Young rabbits require extra nutrients while they’re growing. Feed unlimited plain pellets to young rabbits. Begin to limit pellets to ½ cup – 1 cup daily around 9 months.

Adult Rabbits

1/8 – 1/2 cup of grass hay based pellets daily – plain pellets, no muesli type mixes with colorful treats or seeds. We recommend Oxbow Garden Select, Supreme Science Selective House or Grain Free, Sherwood, and Small Pet Select.

Senior Rabbits

Often as rabbits age, they can have trouble maintaining their weight. When this happens, they will require extra calories to keep them healthy. Consider increasing their normal amount of pellets or switching to a senior alfalfa based formula.

Long hair breeds will also require extra nutrition/pellets to keep them healthy and maintain a normal weight.

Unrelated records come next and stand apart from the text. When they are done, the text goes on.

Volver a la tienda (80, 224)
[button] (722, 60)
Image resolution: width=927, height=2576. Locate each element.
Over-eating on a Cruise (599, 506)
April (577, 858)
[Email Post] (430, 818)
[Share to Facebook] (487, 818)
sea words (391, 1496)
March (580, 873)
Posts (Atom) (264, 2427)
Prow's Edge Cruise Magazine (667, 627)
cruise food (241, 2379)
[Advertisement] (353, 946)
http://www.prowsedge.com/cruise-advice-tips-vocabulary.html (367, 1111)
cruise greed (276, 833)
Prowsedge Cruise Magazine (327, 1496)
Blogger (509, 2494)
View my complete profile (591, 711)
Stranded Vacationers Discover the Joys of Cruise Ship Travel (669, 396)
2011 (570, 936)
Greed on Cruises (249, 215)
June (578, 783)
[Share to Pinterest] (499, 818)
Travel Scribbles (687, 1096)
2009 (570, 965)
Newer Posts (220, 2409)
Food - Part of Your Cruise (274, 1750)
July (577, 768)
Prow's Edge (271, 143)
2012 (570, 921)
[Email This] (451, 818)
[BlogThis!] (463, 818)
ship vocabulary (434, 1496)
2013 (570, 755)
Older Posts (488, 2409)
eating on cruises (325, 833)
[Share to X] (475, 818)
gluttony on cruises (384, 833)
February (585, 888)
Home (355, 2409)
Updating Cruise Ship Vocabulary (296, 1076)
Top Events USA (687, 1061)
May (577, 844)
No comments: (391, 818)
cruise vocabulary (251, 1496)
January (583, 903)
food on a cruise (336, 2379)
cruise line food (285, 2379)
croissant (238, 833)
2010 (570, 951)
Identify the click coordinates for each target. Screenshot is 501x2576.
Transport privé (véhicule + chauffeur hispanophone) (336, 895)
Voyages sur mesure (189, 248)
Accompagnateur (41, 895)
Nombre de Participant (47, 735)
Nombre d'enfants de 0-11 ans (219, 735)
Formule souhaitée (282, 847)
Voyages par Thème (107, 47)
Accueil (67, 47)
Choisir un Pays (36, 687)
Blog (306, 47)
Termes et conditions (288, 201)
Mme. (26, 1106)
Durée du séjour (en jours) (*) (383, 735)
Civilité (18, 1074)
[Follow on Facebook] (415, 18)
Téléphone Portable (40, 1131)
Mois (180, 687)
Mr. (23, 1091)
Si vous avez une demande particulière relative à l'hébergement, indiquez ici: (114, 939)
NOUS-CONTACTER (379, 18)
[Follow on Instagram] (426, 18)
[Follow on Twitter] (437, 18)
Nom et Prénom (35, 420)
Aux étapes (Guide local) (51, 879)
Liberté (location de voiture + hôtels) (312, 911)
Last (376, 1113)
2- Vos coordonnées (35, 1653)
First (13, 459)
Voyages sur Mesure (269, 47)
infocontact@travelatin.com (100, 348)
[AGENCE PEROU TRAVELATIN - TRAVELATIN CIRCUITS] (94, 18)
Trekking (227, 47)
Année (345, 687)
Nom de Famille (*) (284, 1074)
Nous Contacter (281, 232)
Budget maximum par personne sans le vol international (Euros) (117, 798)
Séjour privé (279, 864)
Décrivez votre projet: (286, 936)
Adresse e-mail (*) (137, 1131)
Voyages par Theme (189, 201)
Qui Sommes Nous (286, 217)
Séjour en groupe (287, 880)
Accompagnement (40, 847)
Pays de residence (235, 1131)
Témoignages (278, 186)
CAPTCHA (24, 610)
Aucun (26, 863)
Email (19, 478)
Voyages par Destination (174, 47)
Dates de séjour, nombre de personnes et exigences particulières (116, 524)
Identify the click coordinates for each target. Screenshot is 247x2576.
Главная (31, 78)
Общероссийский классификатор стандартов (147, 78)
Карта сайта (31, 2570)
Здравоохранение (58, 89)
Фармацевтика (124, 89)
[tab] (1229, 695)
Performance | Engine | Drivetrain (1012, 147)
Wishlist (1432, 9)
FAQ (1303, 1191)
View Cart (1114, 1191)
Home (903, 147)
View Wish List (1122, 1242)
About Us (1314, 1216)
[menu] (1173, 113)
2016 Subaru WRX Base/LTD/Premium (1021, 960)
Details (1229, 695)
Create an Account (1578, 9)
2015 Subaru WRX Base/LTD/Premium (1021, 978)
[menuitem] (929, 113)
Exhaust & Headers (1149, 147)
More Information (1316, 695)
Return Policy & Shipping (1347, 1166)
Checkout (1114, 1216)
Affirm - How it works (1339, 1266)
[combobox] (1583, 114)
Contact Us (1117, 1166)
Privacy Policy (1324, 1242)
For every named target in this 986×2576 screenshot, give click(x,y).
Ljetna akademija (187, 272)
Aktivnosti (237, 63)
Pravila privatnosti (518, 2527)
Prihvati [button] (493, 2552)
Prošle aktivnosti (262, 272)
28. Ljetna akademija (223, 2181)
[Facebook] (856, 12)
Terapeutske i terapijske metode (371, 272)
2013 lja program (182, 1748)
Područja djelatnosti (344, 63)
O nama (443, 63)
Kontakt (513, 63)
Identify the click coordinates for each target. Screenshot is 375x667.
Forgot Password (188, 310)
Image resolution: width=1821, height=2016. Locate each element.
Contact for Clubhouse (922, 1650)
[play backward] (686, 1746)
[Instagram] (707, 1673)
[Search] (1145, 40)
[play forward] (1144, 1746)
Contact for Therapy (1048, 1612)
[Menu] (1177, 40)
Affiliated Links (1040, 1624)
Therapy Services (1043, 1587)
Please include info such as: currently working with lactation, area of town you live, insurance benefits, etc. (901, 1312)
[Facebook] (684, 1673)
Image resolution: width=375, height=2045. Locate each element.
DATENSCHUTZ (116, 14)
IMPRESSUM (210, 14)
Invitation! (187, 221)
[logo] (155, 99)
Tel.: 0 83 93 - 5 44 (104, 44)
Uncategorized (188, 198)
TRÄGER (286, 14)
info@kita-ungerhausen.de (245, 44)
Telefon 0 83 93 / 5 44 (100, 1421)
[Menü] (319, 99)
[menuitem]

Some vets tell people not to feed pellets or to just use them as treats. HRS Chicago does not agree with this because 1) they don’t explain fully that each rabbit is individual and some need more nutrition than others 2) if you are only going to feed hay and greens it has to be about 3 different types of hay daily and 8 different types of greens daily (mixed to make a huge salad) to ensure complete nutrition and 3) their weight has to be monitored to make sure as they age they maintain muscle mass. HRS Chicago feels that the best way to ensure complete nutrition is to feed limited amounts of high quality, grass hay based pellet food.

Leafy Greens – Variety is the spice of life!

Rabbits don’t eat just one type of green veg in nature so we shouldn’t be offering just romaine for them every day. They greatly benefit from multiple types of leafy greens in the diet.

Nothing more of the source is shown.